[BEGIN]
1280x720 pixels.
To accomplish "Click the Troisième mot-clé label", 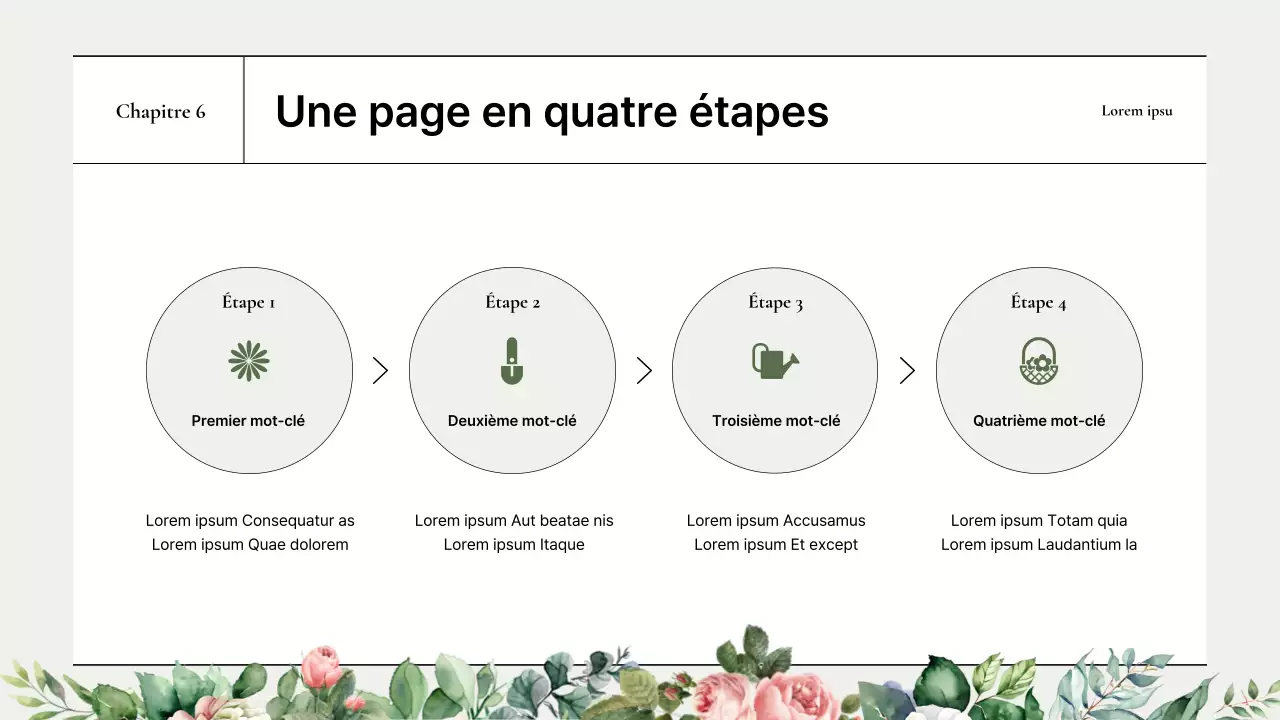I will click(x=775, y=420).
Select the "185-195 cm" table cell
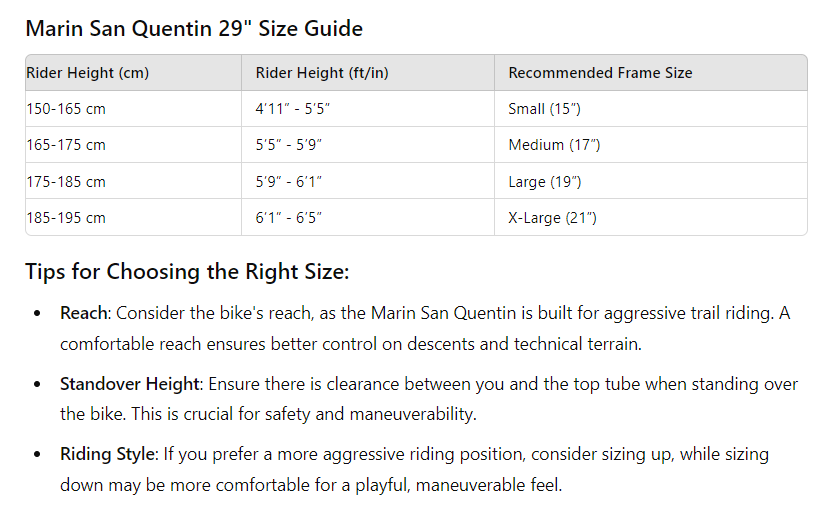The width and height of the screenshot is (825, 512). coord(66,218)
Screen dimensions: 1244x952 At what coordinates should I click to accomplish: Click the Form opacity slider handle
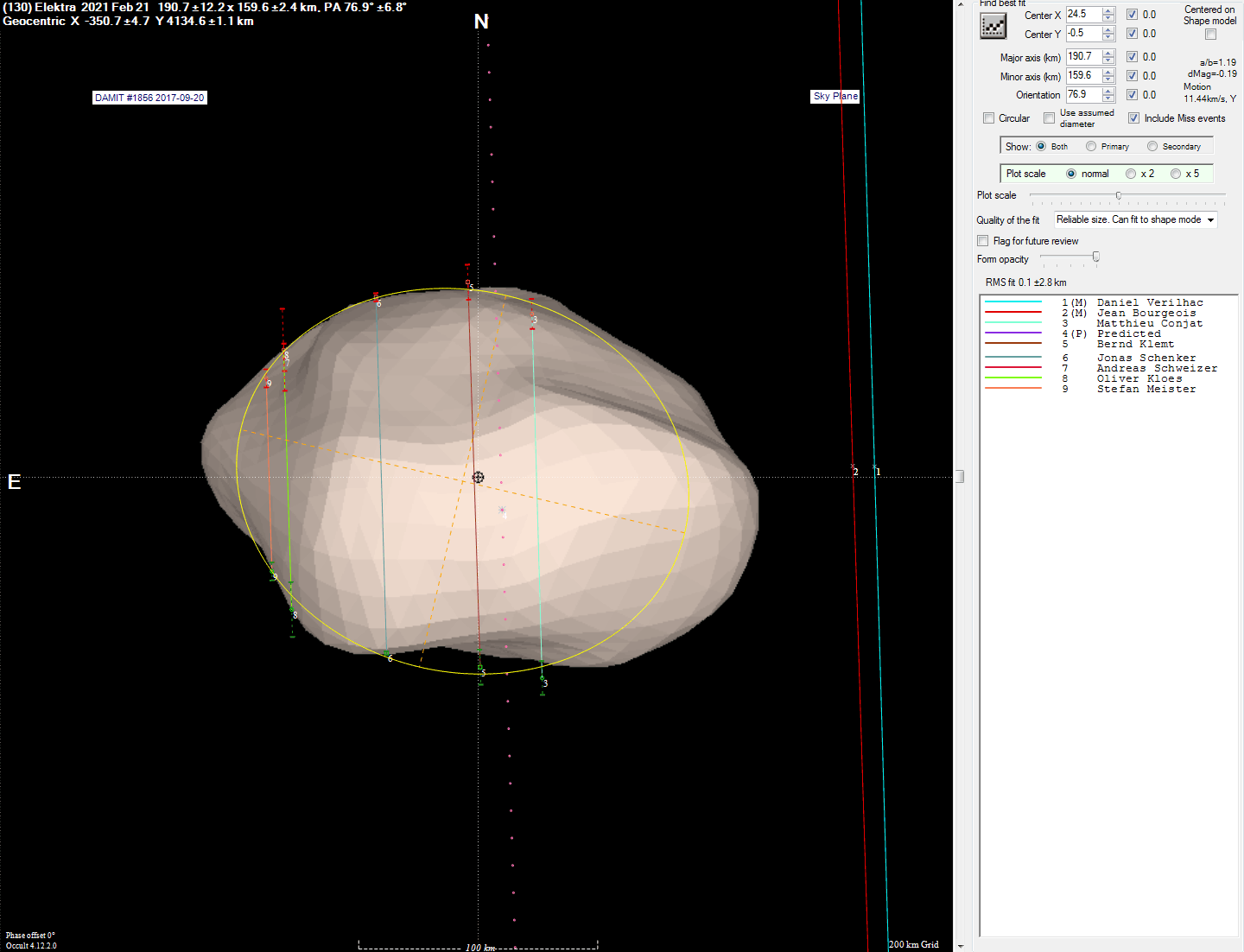(x=1096, y=257)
[END]
▸ Given task: Reproduce verbatim the lines from the line containing "Screen dimensions: 1244x952" through the final line, both included, and omit the pictures.

▸ Task output:
Screen dimensions: 1244x952 At what coordinates should I click to accomplish: Click the Form opacity slider handle
(x=1096, y=257)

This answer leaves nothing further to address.